My current project, Hidden Obsession, to be released later this summer or early fall, is the sequel to an earlier standalone, Primal Obsession. I analyzed the earlier novel first. In Primal Obsession, Annie Wylde, an investigative reporter, goes on a canoe and camping trip in northern Maine to fulfill a promise to her friend who was murdered by a serial killer the media calls the Hunter. Annie plans to study her notes on the killer and try to understand him by experiencing the kind of wilderness where he kills his victims. Sam Kincaid, a former Major League player, is the Maine Guide leading the trip.
Both have their goals and issues, and they banter and flirt until, a little after halfway in the story, it becomes clear that the various “accidents” plaguing the expedition mean that the Hunter has followed them or is one of the campers. So far, it’s the villain driving the plot, challenging the hero and heroine and complicating matters. About 75% through the story, in act three (yay), Sam and Annie decide to stop running away from the Hunter and go after him.

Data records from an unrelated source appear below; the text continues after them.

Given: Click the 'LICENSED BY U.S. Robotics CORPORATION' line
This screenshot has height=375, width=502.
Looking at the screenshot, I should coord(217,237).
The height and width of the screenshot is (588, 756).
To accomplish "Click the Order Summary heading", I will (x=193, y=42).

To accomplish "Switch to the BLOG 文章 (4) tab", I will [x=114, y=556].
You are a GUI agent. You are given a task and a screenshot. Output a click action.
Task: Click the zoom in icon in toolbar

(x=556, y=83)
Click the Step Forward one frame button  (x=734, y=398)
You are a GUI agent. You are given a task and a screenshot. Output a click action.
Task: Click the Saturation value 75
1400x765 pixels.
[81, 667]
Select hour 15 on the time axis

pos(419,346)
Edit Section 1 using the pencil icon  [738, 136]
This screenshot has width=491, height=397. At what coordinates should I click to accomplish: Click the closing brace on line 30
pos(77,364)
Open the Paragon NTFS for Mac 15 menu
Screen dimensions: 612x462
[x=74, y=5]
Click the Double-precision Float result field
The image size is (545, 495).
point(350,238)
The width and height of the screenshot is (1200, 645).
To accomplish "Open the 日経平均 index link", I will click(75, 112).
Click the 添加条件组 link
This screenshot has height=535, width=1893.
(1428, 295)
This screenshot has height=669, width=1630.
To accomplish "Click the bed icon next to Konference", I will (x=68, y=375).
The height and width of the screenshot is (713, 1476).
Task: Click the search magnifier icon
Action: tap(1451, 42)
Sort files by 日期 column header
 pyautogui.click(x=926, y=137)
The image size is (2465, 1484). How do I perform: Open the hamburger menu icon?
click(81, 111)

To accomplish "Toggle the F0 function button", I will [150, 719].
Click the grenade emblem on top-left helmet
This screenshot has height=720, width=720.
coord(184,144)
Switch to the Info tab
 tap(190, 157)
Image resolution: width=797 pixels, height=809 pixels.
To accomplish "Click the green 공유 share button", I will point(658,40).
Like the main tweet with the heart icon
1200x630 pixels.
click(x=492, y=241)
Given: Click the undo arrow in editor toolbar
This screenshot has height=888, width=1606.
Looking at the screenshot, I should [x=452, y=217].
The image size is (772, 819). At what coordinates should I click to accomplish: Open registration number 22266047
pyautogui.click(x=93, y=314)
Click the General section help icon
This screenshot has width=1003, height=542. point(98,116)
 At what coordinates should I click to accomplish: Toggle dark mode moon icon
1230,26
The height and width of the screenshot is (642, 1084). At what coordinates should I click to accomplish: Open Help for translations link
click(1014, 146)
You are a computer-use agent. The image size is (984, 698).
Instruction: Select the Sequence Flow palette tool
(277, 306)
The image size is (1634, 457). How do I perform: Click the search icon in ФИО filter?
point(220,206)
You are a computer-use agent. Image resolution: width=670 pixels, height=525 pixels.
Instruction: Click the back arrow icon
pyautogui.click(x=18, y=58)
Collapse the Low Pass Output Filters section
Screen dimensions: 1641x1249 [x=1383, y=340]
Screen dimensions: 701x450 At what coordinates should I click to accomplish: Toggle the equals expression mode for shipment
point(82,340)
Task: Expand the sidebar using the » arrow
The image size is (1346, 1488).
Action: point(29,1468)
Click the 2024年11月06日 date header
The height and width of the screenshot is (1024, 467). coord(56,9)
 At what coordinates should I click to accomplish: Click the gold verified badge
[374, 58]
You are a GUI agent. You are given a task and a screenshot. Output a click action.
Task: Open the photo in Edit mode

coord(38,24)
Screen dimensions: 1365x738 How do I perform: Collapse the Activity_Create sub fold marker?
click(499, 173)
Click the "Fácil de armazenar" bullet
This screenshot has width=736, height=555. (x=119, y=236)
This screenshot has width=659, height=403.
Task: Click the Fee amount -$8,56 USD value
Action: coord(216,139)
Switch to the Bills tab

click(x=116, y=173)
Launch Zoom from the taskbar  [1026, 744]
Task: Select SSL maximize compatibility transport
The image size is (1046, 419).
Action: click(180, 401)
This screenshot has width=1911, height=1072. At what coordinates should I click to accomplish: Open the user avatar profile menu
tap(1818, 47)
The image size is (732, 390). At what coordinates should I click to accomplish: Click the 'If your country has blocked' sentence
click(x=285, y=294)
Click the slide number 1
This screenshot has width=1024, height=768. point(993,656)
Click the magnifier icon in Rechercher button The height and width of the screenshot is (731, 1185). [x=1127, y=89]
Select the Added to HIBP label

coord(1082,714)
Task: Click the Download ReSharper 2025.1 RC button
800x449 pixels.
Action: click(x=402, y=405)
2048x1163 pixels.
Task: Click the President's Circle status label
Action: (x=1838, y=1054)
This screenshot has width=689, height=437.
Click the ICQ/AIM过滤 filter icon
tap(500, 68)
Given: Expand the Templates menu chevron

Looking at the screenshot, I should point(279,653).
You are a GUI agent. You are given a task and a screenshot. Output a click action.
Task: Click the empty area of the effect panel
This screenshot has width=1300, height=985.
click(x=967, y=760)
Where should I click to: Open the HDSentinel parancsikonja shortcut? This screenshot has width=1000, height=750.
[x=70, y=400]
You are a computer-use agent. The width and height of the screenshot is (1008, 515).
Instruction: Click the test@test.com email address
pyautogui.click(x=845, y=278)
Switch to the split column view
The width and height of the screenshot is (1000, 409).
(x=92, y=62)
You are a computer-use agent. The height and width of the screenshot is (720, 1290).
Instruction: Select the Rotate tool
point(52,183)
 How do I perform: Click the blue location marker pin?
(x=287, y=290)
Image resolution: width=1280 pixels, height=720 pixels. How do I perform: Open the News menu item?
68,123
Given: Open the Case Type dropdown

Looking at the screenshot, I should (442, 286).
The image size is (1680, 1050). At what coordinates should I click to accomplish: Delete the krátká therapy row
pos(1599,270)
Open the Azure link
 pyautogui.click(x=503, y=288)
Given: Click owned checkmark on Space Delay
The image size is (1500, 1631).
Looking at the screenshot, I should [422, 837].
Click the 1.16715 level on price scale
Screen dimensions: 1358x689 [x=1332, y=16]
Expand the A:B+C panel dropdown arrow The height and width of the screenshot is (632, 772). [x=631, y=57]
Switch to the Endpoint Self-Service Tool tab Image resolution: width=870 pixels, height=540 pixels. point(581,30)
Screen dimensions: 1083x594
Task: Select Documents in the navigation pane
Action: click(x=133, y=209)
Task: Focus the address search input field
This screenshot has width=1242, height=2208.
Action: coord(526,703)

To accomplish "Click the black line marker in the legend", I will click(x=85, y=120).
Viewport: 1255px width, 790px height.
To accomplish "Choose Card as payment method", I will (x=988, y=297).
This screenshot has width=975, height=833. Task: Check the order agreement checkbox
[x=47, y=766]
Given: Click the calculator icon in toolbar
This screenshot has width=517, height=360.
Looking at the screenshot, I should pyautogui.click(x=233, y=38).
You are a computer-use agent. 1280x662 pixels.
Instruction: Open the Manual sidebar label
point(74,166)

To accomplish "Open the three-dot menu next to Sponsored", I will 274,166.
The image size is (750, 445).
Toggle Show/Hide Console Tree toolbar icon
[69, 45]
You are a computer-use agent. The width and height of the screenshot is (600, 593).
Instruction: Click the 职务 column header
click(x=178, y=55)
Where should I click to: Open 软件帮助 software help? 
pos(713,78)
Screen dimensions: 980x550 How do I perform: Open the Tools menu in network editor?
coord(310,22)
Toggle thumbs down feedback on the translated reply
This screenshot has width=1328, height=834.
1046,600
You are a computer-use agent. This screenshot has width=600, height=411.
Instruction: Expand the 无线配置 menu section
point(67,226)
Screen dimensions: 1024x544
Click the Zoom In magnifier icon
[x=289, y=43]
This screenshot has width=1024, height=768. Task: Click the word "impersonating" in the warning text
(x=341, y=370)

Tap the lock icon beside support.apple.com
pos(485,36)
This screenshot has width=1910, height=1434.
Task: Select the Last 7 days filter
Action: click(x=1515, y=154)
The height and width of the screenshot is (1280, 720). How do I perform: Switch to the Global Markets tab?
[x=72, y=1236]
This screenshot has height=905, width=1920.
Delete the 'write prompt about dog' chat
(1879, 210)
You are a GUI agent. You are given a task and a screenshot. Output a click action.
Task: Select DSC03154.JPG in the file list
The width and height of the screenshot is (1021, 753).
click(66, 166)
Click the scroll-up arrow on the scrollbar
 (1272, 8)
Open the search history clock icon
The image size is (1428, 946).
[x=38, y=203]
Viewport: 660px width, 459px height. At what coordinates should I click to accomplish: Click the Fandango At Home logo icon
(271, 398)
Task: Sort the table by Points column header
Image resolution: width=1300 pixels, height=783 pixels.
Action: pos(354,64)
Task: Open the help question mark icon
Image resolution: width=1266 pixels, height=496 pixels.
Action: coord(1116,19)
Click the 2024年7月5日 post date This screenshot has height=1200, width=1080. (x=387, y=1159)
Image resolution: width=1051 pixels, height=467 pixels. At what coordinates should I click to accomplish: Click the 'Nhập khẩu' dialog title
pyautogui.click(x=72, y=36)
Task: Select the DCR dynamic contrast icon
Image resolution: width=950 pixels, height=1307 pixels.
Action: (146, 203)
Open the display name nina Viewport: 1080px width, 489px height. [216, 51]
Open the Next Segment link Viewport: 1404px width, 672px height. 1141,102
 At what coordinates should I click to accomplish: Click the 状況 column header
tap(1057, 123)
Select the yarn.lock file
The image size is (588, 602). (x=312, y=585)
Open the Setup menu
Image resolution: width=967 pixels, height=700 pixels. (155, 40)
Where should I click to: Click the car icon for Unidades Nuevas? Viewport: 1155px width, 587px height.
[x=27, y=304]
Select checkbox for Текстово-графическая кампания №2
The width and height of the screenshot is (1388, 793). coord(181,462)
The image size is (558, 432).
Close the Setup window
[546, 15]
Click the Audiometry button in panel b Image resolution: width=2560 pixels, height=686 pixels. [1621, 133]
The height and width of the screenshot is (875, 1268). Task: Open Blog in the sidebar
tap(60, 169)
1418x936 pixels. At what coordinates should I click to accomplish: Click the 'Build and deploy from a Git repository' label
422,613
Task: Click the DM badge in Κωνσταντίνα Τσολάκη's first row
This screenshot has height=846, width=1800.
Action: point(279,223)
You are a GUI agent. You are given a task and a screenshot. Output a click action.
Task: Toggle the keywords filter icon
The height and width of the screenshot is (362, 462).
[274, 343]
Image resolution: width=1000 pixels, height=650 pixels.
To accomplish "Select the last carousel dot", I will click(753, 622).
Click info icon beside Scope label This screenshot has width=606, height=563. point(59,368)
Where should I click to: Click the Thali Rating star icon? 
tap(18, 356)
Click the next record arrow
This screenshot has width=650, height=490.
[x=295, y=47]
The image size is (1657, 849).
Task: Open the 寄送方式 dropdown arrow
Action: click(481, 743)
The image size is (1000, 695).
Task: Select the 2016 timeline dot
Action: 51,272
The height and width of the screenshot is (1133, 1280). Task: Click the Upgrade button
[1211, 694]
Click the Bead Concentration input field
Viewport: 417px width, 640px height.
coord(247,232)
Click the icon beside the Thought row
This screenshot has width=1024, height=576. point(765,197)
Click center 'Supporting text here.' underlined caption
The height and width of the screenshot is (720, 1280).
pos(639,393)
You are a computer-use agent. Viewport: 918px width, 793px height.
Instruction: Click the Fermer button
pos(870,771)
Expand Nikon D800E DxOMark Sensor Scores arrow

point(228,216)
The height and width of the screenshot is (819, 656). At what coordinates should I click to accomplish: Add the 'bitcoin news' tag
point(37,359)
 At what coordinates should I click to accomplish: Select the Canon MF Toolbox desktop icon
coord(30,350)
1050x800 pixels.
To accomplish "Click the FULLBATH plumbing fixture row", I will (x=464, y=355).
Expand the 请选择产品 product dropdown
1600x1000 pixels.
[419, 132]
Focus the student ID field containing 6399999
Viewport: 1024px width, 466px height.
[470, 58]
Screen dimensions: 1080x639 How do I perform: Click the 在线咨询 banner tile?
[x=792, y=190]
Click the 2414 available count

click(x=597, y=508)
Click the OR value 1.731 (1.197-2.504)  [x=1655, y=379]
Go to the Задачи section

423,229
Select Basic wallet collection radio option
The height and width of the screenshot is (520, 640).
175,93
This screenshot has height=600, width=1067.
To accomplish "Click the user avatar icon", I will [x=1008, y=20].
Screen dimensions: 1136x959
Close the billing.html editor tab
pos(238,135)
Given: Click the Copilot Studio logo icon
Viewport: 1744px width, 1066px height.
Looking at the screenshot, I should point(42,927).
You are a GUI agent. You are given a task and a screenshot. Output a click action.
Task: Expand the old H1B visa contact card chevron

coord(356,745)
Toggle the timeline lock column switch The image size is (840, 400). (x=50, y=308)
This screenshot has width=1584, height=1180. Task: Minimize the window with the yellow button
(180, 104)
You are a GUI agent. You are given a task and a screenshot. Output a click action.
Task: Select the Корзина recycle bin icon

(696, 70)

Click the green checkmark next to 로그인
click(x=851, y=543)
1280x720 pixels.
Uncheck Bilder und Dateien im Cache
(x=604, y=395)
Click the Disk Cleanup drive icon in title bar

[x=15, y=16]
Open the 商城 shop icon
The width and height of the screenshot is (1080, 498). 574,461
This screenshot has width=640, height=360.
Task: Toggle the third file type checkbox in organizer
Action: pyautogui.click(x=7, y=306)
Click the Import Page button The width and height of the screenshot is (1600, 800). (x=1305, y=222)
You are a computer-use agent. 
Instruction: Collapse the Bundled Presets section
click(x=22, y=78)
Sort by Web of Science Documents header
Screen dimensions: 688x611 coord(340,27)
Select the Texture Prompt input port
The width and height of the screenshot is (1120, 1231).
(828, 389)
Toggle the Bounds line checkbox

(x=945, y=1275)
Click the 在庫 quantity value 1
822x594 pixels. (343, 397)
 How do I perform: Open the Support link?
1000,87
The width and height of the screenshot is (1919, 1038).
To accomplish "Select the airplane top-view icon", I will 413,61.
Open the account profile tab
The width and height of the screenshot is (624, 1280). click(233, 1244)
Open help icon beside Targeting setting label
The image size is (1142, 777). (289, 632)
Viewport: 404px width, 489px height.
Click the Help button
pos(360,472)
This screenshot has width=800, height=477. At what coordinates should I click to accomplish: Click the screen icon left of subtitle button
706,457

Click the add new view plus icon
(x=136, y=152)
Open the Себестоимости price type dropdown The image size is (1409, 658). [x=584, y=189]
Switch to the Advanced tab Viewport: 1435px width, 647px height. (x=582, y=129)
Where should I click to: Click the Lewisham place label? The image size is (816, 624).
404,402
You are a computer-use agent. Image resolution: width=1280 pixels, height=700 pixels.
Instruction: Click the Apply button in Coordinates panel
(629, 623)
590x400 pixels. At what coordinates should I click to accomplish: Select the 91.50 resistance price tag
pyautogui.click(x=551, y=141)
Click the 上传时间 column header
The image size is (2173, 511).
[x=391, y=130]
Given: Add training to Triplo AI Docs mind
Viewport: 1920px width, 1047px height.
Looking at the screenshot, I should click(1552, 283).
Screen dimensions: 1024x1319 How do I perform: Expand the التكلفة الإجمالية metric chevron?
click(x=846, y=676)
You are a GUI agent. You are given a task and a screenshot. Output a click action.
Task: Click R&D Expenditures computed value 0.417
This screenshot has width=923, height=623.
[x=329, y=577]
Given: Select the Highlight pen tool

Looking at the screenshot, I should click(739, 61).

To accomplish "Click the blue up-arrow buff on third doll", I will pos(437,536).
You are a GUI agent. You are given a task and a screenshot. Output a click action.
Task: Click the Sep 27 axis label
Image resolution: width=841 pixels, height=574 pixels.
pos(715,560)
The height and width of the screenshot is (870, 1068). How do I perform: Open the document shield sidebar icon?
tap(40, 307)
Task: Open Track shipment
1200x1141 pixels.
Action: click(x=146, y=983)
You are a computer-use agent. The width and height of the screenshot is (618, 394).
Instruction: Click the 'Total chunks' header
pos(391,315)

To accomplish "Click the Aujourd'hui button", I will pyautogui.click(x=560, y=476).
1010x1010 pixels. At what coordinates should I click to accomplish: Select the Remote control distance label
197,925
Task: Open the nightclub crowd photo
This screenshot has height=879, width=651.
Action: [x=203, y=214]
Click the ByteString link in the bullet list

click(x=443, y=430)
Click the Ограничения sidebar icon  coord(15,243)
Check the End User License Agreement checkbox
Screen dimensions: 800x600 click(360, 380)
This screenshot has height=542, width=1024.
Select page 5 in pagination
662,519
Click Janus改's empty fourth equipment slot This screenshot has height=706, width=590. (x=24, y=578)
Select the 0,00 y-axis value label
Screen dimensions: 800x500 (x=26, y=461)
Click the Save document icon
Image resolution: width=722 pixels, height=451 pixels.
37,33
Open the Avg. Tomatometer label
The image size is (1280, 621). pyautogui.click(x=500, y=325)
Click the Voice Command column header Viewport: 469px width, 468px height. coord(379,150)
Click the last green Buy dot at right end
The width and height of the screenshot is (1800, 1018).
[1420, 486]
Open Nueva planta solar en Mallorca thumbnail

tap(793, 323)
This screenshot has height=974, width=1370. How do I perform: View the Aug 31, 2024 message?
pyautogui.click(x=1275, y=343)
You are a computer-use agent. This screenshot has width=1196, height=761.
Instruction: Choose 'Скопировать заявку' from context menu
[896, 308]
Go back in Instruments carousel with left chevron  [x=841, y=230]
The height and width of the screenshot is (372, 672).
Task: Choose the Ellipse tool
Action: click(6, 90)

And now it’s the hero and heroine driving the plot.
Hidden Obsession is not a wilderness story, but is set on a Maine peninsula. Sheri Harte, a freelance writer, returns reluctantly to her home town of Dragon Harbor to ghostwrite the memoir of an elderly woman. I said reluctantly because a tragedy in her past has deterred her for many years. When she arrives, she learns a man has been killed on the nearby rocky cliffs, as in this image. Of course it’s a foggy day on the coast of Maine. Justin Wylde is a Maine state detective and the brother of Annie Wylde in Primal Obsession. Justin was also the detective in that book. In Maine, state detectives investigate major crimes such as murder in all locations except the two largest cities. In the story, the villain systematically attacks some village residents, and in more than one case, murders people. This book is less of a romantic thriller and more of a romantic mystery, a whodunit with a love story.
While Justin investigates and Sheri snoops along with being a target of the bad guy, the villain continues acting under their radar. Until about 85% into the story, again, in act three, when Justin and his partner have enough evidence to confront the villain. Then, as in Primal Obsession, the tables are turned—with a few more twists to come. I have no cover yet for Hidden Obsession, but enjoy this photo of a man who could be Justin Wylde.
I’ve been purposefully vague about some of the events in both books and especially about the villains so as not to include spoilers in case some of you want to pick up one or both books. I’m confident my other books are similarly structured, although I haven’t analyzed them to the same detail as these two.
I will leave you with another pithy insight from Gayle Lynds. “While ‘story’ feeds the mind and heart, ‘plot’ is the engine that dramatizes it.”